• **Collected data entries**
= = = =

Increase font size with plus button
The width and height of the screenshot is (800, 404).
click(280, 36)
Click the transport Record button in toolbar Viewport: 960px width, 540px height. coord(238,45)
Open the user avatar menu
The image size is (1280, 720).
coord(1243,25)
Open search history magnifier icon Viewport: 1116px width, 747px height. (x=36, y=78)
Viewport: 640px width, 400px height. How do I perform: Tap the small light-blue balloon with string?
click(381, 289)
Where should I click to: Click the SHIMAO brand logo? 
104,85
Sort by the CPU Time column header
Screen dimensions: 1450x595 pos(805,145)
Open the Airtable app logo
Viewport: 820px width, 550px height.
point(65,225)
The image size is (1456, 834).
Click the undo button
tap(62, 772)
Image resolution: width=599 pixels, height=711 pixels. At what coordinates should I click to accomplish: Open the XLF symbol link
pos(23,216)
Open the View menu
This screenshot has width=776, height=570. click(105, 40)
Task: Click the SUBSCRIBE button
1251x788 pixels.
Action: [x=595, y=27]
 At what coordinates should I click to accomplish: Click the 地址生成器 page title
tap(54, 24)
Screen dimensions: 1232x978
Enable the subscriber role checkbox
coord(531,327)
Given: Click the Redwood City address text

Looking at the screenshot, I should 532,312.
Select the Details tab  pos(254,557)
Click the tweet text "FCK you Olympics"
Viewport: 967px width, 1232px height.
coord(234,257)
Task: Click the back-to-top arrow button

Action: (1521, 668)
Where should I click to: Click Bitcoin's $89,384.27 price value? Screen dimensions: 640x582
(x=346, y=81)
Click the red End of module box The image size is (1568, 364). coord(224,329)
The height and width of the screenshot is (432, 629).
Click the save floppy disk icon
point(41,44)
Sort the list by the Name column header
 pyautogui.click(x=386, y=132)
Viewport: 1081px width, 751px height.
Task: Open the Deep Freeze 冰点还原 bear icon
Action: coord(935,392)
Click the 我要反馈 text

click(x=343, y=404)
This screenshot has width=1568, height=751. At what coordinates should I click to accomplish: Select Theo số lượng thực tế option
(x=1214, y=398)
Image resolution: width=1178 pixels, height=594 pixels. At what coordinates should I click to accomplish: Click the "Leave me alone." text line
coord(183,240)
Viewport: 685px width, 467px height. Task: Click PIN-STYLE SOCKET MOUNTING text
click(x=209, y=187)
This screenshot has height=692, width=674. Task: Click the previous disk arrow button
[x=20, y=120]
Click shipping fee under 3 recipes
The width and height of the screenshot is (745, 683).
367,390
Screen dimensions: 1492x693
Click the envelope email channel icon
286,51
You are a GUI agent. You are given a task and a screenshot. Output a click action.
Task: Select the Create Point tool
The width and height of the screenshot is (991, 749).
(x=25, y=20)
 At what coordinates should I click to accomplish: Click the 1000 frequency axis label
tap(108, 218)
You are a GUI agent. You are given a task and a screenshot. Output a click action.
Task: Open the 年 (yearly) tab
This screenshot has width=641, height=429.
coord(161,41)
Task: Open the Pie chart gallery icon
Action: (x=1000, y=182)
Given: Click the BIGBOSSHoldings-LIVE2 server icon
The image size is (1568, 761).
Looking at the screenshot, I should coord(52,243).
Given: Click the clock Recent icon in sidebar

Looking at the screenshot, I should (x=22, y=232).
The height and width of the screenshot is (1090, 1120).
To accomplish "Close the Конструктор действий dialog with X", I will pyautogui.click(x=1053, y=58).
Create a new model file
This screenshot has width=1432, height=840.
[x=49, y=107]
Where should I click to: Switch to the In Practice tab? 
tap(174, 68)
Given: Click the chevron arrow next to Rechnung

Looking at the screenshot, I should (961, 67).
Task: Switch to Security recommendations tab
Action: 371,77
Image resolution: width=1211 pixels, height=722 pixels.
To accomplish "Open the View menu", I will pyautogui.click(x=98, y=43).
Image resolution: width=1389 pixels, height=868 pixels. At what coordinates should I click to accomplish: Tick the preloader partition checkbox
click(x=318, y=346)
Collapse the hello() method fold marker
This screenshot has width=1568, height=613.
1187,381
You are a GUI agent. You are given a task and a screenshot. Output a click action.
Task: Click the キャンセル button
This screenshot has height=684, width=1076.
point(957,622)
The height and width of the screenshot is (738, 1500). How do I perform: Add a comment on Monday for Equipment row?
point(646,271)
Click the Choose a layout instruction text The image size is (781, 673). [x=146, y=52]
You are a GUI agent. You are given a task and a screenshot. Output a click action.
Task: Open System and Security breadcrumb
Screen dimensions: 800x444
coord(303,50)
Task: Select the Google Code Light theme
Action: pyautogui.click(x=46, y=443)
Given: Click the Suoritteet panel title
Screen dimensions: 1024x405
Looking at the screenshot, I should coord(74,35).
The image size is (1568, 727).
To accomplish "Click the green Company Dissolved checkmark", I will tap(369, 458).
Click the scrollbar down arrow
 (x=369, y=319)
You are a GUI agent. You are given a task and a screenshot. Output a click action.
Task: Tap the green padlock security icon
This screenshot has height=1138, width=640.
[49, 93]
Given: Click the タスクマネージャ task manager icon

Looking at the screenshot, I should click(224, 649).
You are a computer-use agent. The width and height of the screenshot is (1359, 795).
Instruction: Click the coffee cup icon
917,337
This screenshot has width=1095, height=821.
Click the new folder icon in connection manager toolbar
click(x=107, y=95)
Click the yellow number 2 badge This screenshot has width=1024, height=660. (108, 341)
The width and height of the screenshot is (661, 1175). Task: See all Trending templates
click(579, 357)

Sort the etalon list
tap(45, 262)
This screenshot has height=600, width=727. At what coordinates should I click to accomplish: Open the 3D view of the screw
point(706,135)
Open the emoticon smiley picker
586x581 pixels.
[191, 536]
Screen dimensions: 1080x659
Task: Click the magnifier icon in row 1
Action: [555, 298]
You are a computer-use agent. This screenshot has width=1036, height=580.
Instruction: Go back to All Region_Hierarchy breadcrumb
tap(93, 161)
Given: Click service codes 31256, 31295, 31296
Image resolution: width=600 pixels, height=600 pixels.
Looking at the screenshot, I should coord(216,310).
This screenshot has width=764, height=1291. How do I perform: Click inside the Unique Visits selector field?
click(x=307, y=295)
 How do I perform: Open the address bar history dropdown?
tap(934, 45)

= = = =

• **Your objective**
Lines holding the word "green" in the entries above are the ones to pull out. Copy them all.

• **Result for this exercise**
To accomplish "Click the green Company Dissolved checkmark", I will tap(369, 458).
Task: Tap the green padlock security icon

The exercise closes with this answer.